Providing critically needed defense equipment to U.S. allies when they need it “begins with improving our Foreign Military Sales process,” Sherman said. “Purchases of arms, equipment, and training through the FMS channel are a necessity in the face of threats in Ukraine or the Indo-Pacific or the Taiwan Strait or elsewhere. As these challenges evolve, so, too, must our FMS system.”

The FMS 2023 strategy says that, while the department approves 95 percent of FMS sales within 48 hours, the department should significantly accelerate the remaining five percent through 10 steps, including a regional–rather than country-by-country–approach to arms sales; reducing the “overuse” of Special Security Arrangements to reduce FMS deliveries by up to two years, as the department says that “standard FMS measures can provide sufficient safeguards to technology and end-use under most circumstances”; and prioritizing countries based on the National Security Strategy, National Defense Strategy, and DoD’s regional Combatant Command Theater Campaign Plans.

The Heritage Foundation said on May 17 that DoD has disincentivized surge production, however.

“Defense contractors are typically not incentivized to manufacture items quickly: They normally prefer longer periods of sustained performance versus surge contracts, which peak quickly and result in workforce turbulence,” according to a paper by Thomas Spoehr, the director of Heritage’s Center for National Defense, and Maiya Clark, a research associate at the center.

“As a result, when the government negotiates with a prime contractor to produce a given item for itself and for FMS customers, the contractor will negotiate delivery dates based on its current manufacturing capacity rather than increase manufacturing capacity to deliver munitions to all customers as quickly as possible,” the paper said. “Consistent and stable work stretched over multiple years makes better business sense for a contractor than building a new factory and hiring a new workforce just to close the factory and lay off the workforce when the contract has been filled.”

The report said that in late, 2021, “Taiwan had a $14 billion FMS backlog of defense goods ordered but not delivered.”

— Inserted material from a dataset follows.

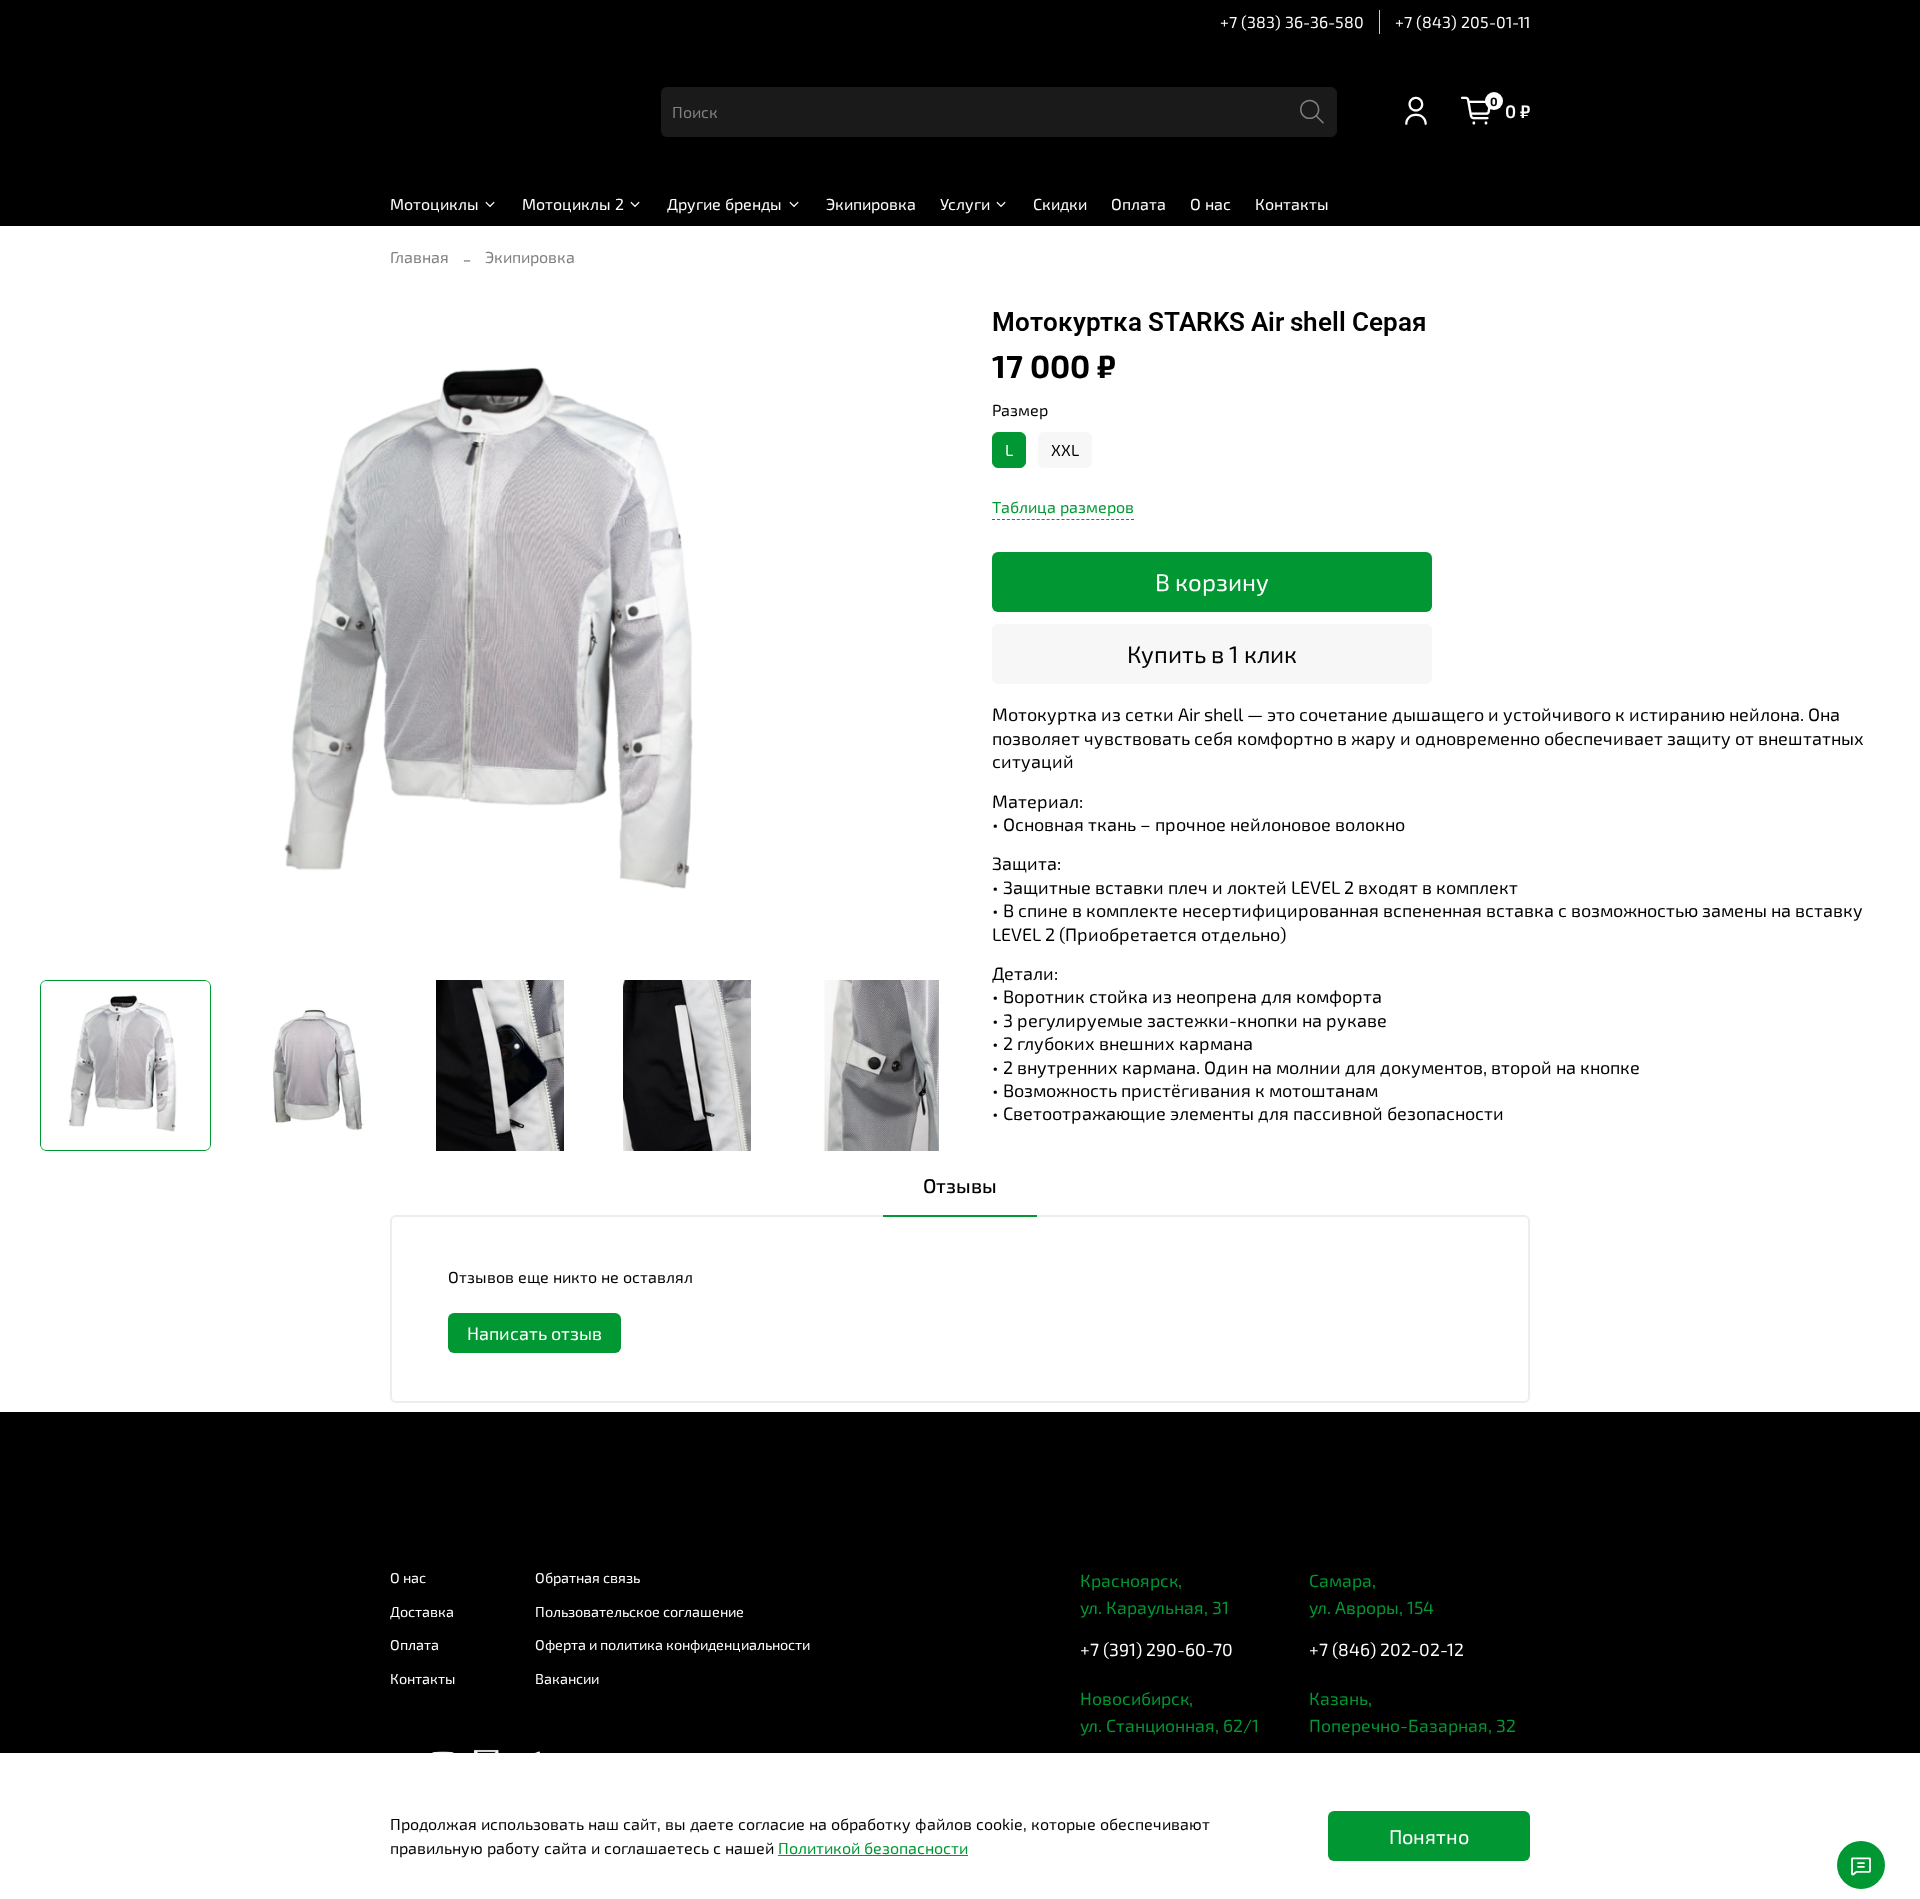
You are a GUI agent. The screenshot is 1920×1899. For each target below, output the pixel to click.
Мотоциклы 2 (573, 203)
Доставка (422, 1611)
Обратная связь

“By the end of 2022 that backlog had grown to $19 billion—not because of U.S. support to Ukraine but rather because of lengthy existing delivery delays from the defense industry and the lengthy U.S. approval process for FMS,” the study said.

Heritage said that, as of May 16, the U.S. had provided $21.1 billion of defense equipment to Ukraine through Presidential Drawdown Authority (PDA), which authorizes transfers of U.S. equipment to allies in response to an “unforeseen emergency.”

The $21.1 billion PDA accounts for “nearly all the U.S. equipment already provided to Ukraine” by the U.S., the Heritage report said.